Documentation
¶
Index ¶
Constants ¶
This section is empty.
Variables ¶
ErrSileroUnavailable is returned when Silero support cannot be used.
Functions ¶
This section is empty.
Types ¶
type Analyzer ¶
type Analyzer interface {
// SetSampleRate configures the audio sample rate. Must be called before
// Analyze; implementations may clamp/validate as needed.
SetSampleRate(sampleRate int)
// SetParams updates the VAD parameters. Zero-values pick sensible defaults.
SetParams(params Params)
// Params returns the current VAD parameters.
Params() Params
// Analyze consumes audio for this stream, updates internal state, and
// returns the current state, last confidence, and last smoothed volume.
//
// Audio is expected to be 16-bit PCM mono, matching audio.Frame/Data.
Analyze(buf []byte) (State, float64, float64, error)
}
Analyzer is the high-level VAD interface, similar to the Python VADAnalyzer.
Implementations are safe for concurrent use from a single audio stream (the usual case in this project); calls are internally serialised via a mutex.
func NewEnergyAnalyzer ¶
NewEnergyAnalyzer returns an Analyzer that uses EnergyAnalyzerBackend.
type AnalyzerDetector ¶
type AnalyzerDetector struct {
Analyzer Analyzer
}
AnalyzerDetector bridges a VAD Analyzer to the existing Detector interface.
func (*AnalyzerDetector) IsSpeech ¶
func (d *AnalyzerDetector) IsSpeech(f audio.Frame) (bool, error)
IsSpeech reports true when the underlying analyzer is in StateSpeaking.
func (*AnalyzerDetector) SetSampleRate ¶
func (d *AnalyzerDetector) SetSampleRate(sampleRate int)
SetSampleRate configures the analyzer for the given pipeline input rate.
type Detector ¶
Detector decides whether a given audio frame contains speech. Implementations should assume 16-bit PCM mono by default. SetSampleRate configures the detector for the given pipeline input rate (e.g. 16000).
type EnergyAnalyzerBackend ¶
type EnergyAnalyzerBackend struct {
Threshold float64
}
EnergyAnalyzerBackend is a simple confidence backend based on RMS energy.
type EnergyDetector ¶
type EnergyDetector struct {
Threshold float64
// contains filtered or unexported fields
}
EnergyDetector is preserved for compatibility; it wraps an AnalyzerDetector using an internal EnergyAnalyzer.
func NewEnergyDetector ¶
func NewEnergyDetector() *EnergyDetector
NewEnergyDetector creates an EnergyDetector with a reasonable default threshold.

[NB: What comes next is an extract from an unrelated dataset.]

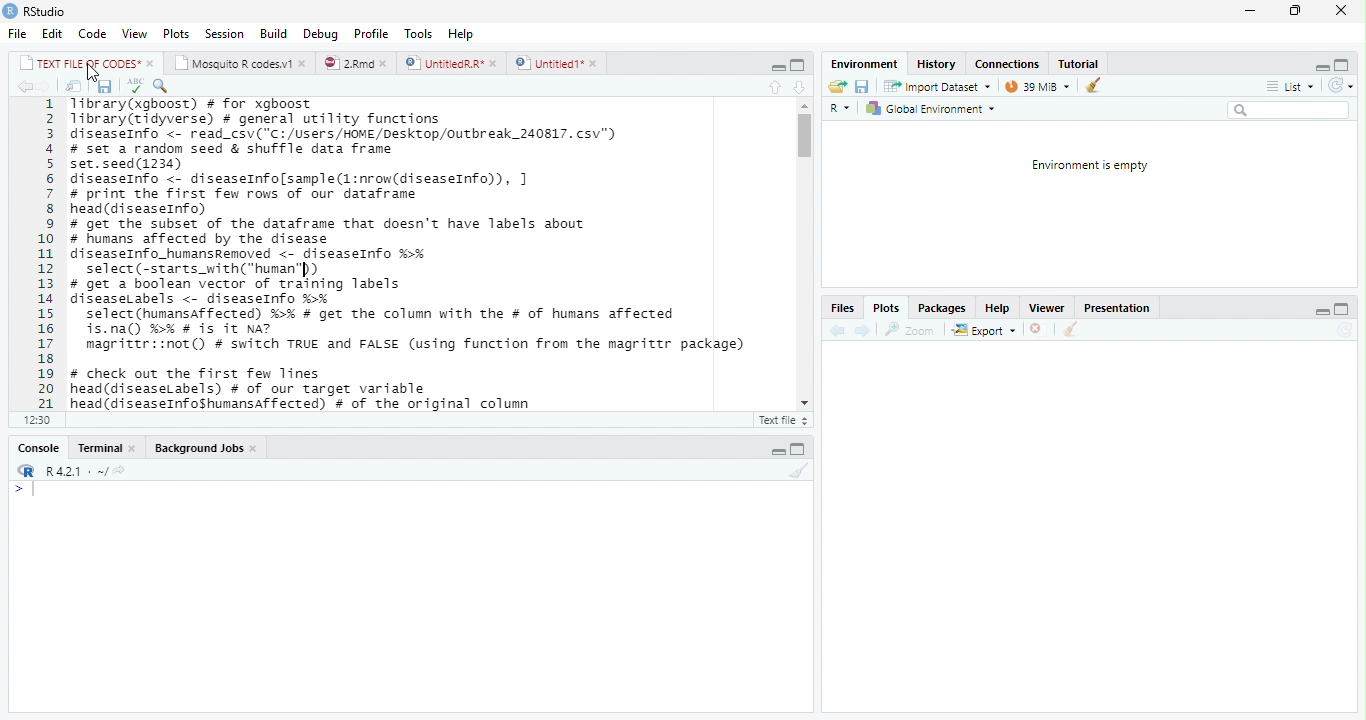 This screenshot has width=1366, height=720. Describe the element at coordinates (835, 329) in the screenshot. I see `Previous` at that location.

func NewEnergyDetectorWithParams ¶
func NewEnergyDetectorWithParams(p Params) *EnergyDetector
NewEnergyDetectorWithParams allows callers to override Params; zero-values pick defaults.
func (*EnergyDetector) IsSpeech ¶
func (e *EnergyDetector) IsSpeech(f audio.Frame) (bool, error)
IsSpeech delegates to the internal AnalyzerDetector.
func (*EnergyDetector) SetSampleRate ¶
func (e *EnergyDetector) SetSampleRate(sampleRate int)
SetSampleRate sets the sample rate on the internal analyzer (e.g. 16000 for pipeline input).
type Params ¶
type Params struct {
// Confidence is the minimum voice confidence (0..1) required to treat audio
// as speech.
Confidence float64
// StartSecs is how long speech must be continuously detected before we move
// from Quiet->Starting->Speaking.
StartSecs float64
// StopSecs is how long silence must be observed before we move from
// Speaking->Stopping->Quiet.
StopSecs float64
// MinVolume is the minimum smoothed volume (0..1) required to treat audio
// as speech. This is a second gate in addition to Confidence.
MinVolume float64
// Threshold is the RMS energy threshold for energy-based VAD (e.g. 0.02).
// Used by EnergyAnalyzerBackend; zero means use default.
Threshold float64
}
Params configures Voice Activity Detection behaviour.